Fausses nouvelles ou faux raisonnements ?

Ce n’est pas tant les fausses nouvelles que les faux raisonnements que nous subissons.

J’entends M. Véran, pour parer à la critique du faible nombre de vaccinations : « On ne peut pas vacciner tout le monde en un jour. » Nous y voilà. Le ministre répond comme si quelqu’un avait réclamé que tout le monde soit vacciné en un jour. En assignant le contradicteur à une pensée sotte, on le neutralise. C’est la reprise de la formule prêtée à Marie Antoinette : « Ils veulent du pain, qu’on leur donne de la brioche ».
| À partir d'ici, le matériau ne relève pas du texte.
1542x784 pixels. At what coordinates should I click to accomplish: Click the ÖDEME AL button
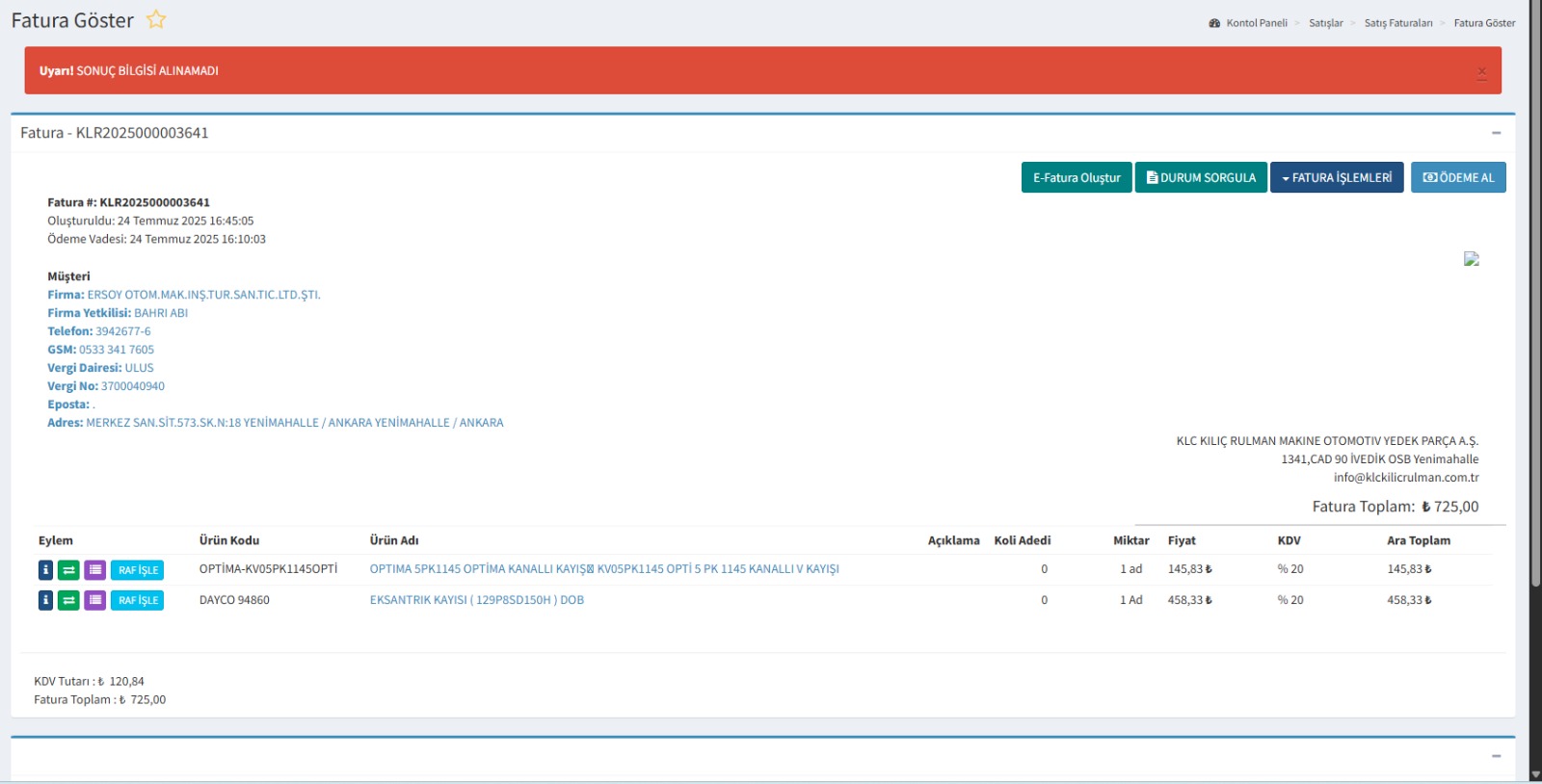(1457, 177)
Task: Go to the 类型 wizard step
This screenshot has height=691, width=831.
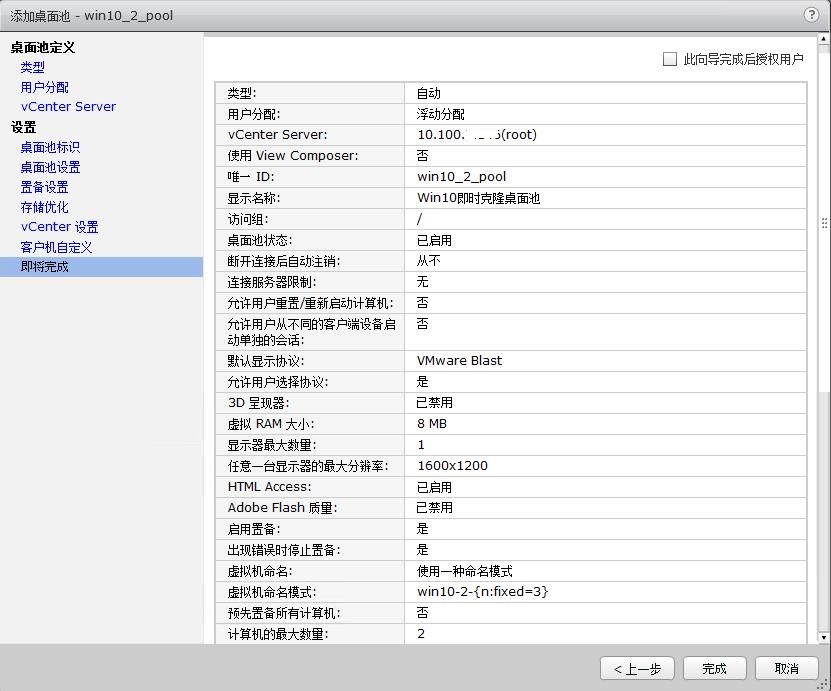Action: click(33, 67)
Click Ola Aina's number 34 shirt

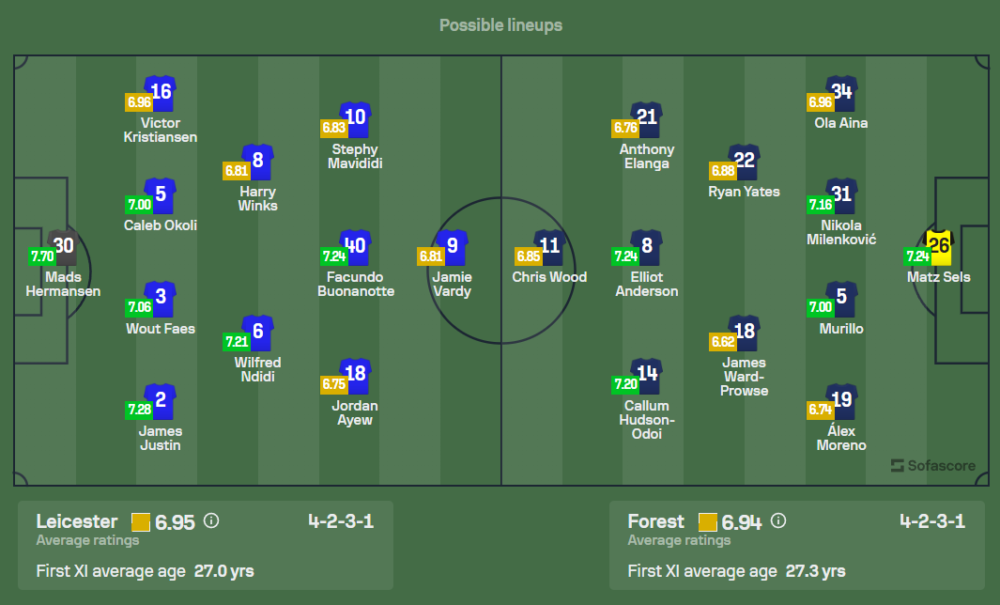(841, 92)
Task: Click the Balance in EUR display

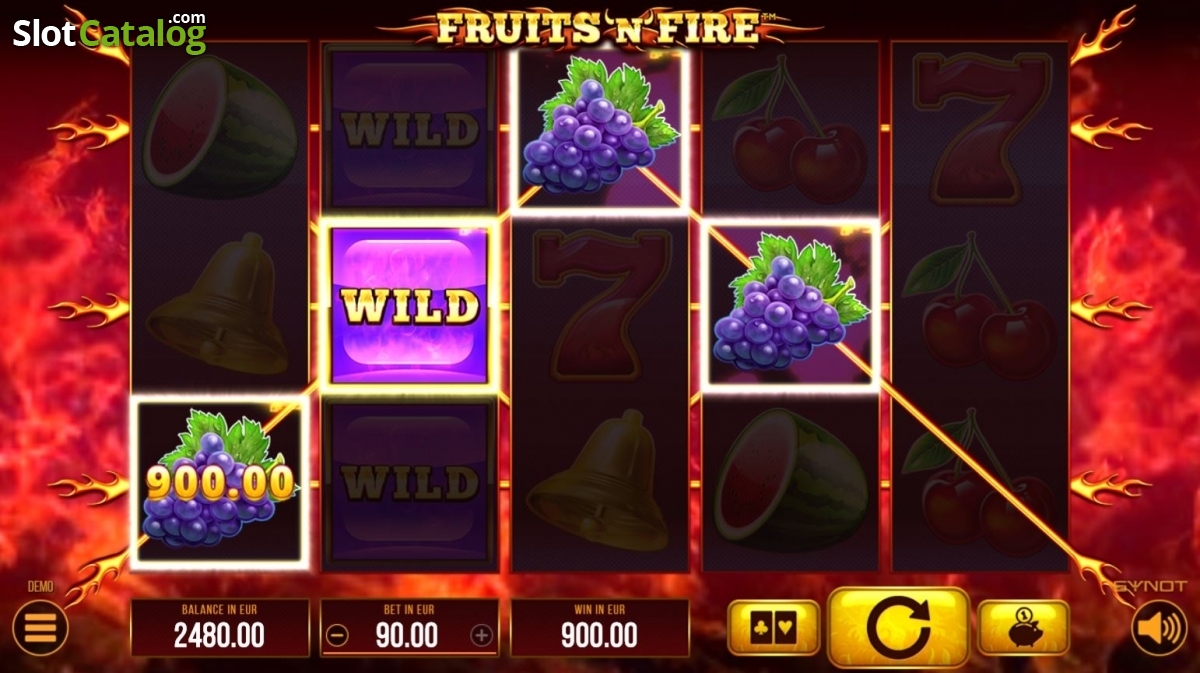Action: [220, 628]
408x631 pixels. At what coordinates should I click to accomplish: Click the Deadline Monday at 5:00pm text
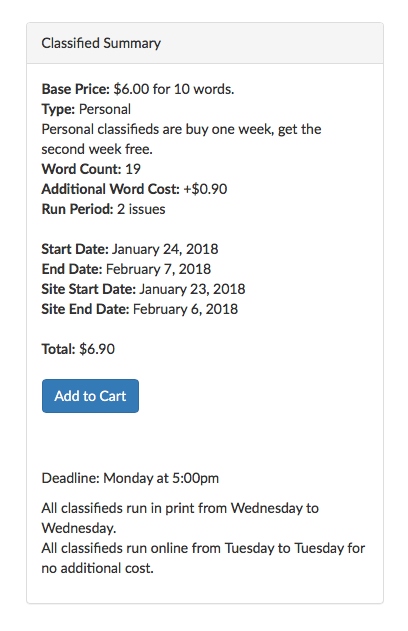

Quel est le raisonnement qui a pu faire penser que parce qu’un pourcentage de Français étaient réticents au vaccin, on allait ne pas lancer une campagne de vaccination rapide et massive ?  Il aurait suffi, si la bonne foi était de mise, de tout organiser pour déjà vacciner 30 millions de personnes. Ce n’est pas ce qui a été préparé. On a fait semblant que le chien ne voulait pas de sa soupe pour expliquer qu’il ne voulait pas se nourrir.

Quant au comité tiré au sort, mis à disposition du gouvernement par cobayage statistique, tel un sondage d’opinion in vitro, in vivo… pour faire semblant qu’on écoute les Français alors qu’on veut juste savoir quoi faire pour se faire assez aimer d’un certain nombre afin d’être réélu…

On n’en finirait pas de relever ces défauts de raisonnement, diffusés dans le pays comme les lumières d’une boule à facettes.

Bien inséré dans des attaques au lexique, bien huilé par des tournures approximatives et généralisantes, bien masqué par des changements de discours, le défaut de raisonnement même le plus grossier est difficile à percevoir, fastidieux à démontrer, long à dénoncer.

Ce n’est pas parce qu’on ne voit pas les ficelles qu’on ne subit pas la corde. Sauf qu’à ne pas voir les ficelles, à ne pas pouvoir identifier ce qui blesse, on risque de ne mordre que ce que l’on peut attraper. Si l’on a encore des dents.